Lancia may have been reduced to selling just the Ypsilon small hatch in its home market of Italy, but the next decade of electric expansion will be crucial for the brand’s success, starting with the revival of the Delta nameplate
A crucial feature in Lancia’s turnaround will be the electric rebirth of the Delta nameplate. Due in 2026, the modern-day Lancia Delta will be a new take on a much-loved predecessor that first appeared in 1979.
Lancia has not confirmed any further details from a report by Autocar on the Delta’s return, nor has the brand released any images of the future car, but it’s likely to be the first model to appear in Lancia’s all-electric chapter.
Earlier this year, Lancia CEO Luca Napolitano promised a new Delta before 2026, describing the vehicle as “a true Delta: an exciting car, a manifesto of progress and technology.”
The Delta will join the Opel Manta after 2025, with that car slated to be an electric, coupe-styled crossover.
The Lancia Delta name originated in 1979 on a small hatchback that took Europe by storm with its premium design and driving flair, winning European Car of the Year in 1980 and dominating the Group B rally championship throughout the ’80s with the legendary Delta Integrale.
Under Fiat-Chrysler ownership, the Delta was briefly revived in 2008, but without the visual elegance that defined the original (and its 1993-99 successor), the third-gen Delta went nowhere and was discontinued in 2014.
Historically, the Delta has been a small hatch, but as Lancia transitions to electrification it’s likely the 2026 Delta will sit above the current Ypsilon light hatch and take the shape of a raised crossover targeting the Audi Q4 e-tron and BMW iX3.
At the Stellantis annual general meeting in April this year, CEO Carlos Tavares promised cars based on the new medium STLA platform would have a range of around 700km, which is rather impressive.
Tavares also promised three new Lancia EVs by 2030, all of which will utilise the new STLA (pronounced ‘stella’) scalable architecture.
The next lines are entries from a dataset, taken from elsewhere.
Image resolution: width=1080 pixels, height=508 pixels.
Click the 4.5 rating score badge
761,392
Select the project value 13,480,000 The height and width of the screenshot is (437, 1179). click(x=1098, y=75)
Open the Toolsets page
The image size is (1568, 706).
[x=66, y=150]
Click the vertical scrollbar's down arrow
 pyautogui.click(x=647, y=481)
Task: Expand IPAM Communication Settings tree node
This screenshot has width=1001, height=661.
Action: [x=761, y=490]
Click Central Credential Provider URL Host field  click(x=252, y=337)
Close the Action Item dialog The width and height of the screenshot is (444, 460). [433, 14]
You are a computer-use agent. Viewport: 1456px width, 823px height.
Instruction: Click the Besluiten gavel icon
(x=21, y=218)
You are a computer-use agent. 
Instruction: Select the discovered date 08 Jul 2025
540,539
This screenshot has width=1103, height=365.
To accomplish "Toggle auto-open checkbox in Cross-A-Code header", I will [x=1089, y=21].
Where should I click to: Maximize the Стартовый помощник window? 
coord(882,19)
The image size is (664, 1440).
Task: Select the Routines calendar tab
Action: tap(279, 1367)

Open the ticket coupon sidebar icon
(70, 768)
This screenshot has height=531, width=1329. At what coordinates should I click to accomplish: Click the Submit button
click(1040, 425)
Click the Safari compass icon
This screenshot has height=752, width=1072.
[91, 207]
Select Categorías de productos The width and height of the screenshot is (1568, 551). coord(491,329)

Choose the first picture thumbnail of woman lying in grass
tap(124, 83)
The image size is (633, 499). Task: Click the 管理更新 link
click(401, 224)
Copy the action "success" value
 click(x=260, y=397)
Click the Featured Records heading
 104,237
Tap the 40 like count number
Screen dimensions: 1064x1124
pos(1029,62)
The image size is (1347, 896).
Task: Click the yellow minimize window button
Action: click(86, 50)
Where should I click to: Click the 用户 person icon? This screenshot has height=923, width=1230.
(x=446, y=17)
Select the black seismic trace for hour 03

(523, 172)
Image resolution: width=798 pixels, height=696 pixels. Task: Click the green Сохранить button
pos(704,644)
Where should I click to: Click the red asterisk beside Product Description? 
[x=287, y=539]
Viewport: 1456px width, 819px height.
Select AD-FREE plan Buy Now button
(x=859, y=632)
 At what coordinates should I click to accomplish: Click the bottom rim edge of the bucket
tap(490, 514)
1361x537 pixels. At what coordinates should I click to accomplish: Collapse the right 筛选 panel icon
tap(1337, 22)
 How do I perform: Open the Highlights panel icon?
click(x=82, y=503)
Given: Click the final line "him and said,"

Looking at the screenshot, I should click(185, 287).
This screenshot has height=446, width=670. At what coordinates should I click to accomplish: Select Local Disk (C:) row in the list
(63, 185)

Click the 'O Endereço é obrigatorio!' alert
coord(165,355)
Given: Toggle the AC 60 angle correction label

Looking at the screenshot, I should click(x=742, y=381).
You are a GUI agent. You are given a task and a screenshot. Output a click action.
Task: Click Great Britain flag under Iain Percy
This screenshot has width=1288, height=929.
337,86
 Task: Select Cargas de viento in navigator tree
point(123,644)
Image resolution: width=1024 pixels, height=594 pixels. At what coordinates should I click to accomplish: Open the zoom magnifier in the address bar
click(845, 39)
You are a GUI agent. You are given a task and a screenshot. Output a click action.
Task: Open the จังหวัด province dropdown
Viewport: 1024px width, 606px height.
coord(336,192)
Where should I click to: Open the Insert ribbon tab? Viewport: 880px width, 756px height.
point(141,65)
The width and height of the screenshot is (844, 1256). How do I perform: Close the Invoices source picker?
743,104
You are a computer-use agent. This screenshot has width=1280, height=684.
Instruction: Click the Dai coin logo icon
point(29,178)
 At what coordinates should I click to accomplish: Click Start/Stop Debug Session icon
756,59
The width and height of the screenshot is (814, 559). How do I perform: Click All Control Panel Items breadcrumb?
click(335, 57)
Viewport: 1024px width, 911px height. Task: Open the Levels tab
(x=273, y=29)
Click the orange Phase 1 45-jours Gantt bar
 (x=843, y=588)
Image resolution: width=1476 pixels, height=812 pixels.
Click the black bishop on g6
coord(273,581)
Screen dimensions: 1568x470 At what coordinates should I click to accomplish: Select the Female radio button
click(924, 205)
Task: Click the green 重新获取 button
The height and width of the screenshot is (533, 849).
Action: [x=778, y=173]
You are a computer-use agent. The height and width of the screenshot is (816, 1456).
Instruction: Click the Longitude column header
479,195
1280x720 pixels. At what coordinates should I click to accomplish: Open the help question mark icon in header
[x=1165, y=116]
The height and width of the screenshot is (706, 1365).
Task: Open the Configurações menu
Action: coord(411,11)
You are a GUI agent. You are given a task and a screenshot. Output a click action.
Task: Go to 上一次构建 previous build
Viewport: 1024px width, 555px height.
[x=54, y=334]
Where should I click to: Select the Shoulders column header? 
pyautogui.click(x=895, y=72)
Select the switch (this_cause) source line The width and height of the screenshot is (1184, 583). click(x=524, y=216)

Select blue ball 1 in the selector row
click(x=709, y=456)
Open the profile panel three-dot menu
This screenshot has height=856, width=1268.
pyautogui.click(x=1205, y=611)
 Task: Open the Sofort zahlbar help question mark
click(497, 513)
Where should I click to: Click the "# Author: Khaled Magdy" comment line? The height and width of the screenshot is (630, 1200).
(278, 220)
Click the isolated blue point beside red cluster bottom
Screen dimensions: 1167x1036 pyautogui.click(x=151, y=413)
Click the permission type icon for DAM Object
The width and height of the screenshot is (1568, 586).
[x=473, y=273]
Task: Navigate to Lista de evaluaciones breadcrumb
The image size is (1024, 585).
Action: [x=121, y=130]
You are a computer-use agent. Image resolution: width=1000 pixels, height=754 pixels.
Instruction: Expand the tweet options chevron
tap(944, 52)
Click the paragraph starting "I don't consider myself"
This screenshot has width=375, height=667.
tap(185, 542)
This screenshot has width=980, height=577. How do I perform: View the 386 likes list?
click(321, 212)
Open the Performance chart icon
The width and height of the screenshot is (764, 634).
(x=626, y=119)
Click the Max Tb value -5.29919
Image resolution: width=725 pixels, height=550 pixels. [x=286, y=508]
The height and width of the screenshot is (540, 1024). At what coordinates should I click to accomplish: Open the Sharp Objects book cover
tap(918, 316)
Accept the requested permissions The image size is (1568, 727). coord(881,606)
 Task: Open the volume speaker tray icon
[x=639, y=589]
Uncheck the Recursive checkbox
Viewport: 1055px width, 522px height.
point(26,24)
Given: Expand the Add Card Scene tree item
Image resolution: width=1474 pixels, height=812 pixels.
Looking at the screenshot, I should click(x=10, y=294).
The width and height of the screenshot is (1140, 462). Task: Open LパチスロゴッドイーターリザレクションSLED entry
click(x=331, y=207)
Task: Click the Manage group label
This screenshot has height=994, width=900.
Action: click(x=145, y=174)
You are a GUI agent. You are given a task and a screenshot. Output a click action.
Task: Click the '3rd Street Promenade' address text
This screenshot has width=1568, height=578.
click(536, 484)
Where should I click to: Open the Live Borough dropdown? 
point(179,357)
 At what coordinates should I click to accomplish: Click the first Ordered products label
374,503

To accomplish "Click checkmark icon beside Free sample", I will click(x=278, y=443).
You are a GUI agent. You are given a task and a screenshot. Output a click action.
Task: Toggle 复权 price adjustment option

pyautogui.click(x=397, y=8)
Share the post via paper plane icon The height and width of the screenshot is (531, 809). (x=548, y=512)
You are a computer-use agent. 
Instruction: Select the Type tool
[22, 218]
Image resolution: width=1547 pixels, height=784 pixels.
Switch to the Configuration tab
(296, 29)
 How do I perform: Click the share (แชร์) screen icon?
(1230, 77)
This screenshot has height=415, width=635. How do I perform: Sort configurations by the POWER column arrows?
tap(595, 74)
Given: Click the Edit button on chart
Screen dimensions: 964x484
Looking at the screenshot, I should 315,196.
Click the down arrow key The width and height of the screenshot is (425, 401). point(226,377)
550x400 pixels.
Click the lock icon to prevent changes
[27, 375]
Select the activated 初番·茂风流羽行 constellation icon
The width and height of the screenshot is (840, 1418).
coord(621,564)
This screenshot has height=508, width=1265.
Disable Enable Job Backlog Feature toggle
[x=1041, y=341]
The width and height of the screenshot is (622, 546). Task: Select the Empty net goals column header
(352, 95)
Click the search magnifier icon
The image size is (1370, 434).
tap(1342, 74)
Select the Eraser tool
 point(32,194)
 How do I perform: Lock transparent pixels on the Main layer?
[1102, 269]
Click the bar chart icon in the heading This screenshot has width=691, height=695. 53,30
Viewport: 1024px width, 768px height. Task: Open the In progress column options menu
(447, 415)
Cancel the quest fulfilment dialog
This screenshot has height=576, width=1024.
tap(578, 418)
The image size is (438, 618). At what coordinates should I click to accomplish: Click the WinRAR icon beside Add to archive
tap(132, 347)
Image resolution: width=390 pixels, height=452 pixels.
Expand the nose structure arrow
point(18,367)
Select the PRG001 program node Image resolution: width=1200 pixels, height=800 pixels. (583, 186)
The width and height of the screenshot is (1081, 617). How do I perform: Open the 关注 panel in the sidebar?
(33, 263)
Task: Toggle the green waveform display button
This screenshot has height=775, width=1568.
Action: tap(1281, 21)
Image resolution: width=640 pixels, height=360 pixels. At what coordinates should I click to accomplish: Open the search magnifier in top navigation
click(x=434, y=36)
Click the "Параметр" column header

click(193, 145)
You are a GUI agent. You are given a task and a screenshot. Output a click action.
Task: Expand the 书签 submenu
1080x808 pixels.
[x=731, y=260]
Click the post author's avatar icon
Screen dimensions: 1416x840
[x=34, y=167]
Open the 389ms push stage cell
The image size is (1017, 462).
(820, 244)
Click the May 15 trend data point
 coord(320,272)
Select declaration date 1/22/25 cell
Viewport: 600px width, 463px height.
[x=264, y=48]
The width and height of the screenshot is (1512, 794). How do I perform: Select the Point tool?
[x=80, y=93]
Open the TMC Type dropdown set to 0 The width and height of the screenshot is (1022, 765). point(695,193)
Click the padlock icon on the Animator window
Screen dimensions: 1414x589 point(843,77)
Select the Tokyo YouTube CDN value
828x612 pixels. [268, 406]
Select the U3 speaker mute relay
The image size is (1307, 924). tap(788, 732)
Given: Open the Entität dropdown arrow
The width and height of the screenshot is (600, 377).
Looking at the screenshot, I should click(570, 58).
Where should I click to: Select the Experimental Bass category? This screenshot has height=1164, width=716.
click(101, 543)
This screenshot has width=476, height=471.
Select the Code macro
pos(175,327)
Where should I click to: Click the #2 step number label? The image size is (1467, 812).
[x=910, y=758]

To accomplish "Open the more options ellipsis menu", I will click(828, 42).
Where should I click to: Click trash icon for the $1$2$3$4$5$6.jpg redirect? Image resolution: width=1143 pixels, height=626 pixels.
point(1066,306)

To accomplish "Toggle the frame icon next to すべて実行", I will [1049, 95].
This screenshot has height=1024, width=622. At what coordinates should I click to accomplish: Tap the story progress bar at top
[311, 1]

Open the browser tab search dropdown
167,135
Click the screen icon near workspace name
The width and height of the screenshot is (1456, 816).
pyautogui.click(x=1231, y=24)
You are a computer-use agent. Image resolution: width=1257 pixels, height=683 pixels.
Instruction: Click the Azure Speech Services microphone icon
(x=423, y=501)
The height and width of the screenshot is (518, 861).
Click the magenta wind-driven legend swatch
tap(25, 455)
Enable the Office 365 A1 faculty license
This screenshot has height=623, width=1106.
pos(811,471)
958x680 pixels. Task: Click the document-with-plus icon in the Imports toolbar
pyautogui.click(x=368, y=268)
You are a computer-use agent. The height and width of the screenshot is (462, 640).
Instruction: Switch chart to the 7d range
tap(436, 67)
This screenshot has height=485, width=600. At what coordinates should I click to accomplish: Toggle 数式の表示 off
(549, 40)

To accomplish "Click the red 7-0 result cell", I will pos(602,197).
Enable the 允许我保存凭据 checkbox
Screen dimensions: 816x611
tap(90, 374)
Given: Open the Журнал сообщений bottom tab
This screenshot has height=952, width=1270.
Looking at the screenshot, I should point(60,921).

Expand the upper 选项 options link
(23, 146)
This will come in four guises, with monocoque cars able to use the small, medium and large architectures, and a ‘frame’ variant reserved for utes and off-roaders.
Given Lancia’s premium positioning, it’s likely to adopt the medium STLA platform with between 87kWh-104kWh battery capacity and 125-180kW electric drive modules.
It’s not yet clear if multiple motors can be run in series for AWD, but if that’s the case, the Integrale badge could also be revived.
The current state of Lancia
If Lancia is to be great once again, it will need to pitch its slated all-electric portfolio further than just Italy. Currently, the marque sells one car, the third-generation Ypsilon, in its home market.
Yet despite its 10-year vintage, the evergreen Fiat 500-based Ypsilon managed to be Italy’s second best-selling car in 2020 – eclipsing Alfa Romeo’s entire European sales volume in just one market.
Clearly, there is love for Lancia in Italy. The next decade, however, will be key for Lancia’s new owners Stellantis to spread that passion further afield.